• WORK ITEM:
Once the pictures are set aside, reproduce all of the records exactly.

• Stored data entries:
────────────────────────────────────────
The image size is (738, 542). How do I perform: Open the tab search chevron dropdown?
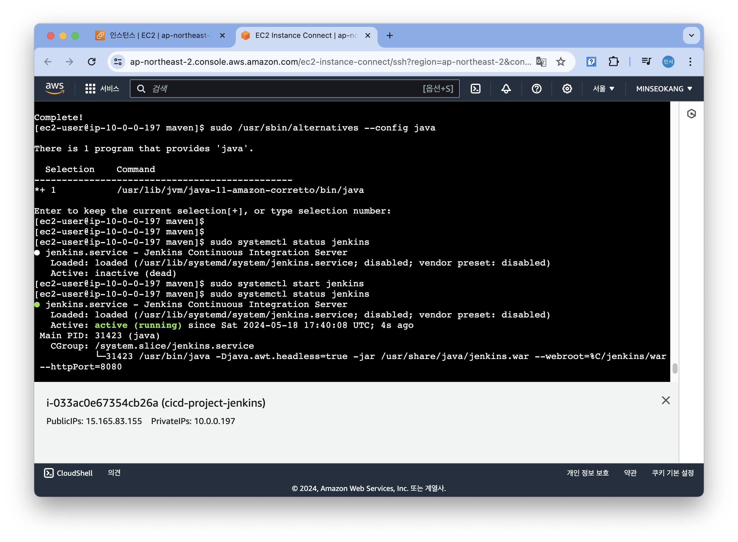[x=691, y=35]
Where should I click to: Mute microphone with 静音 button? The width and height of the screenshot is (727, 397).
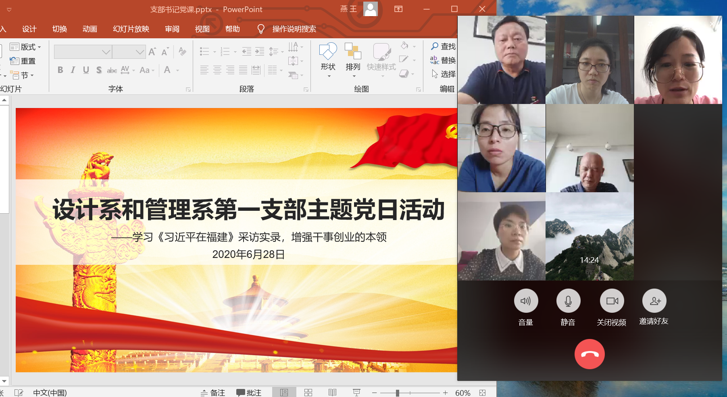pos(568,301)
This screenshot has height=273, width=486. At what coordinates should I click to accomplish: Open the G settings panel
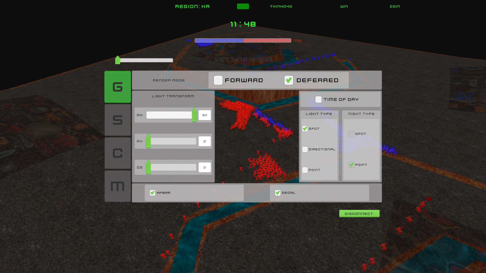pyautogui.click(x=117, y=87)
────────────────────────────────────────
• ANSWER TO THE EXERCISE:
The image size is (738, 542). How do I perform: Open the tab search chevron dropdown?
[x=691, y=35]
Where should I click to: Mute microphone with 静音 button? The width and height of the screenshot is (727, 397).
pos(568,301)
This screenshot has height=273, width=486. At what coordinates should I click to accomplish: Open the G settings panel
pyautogui.click(x=117, y=87)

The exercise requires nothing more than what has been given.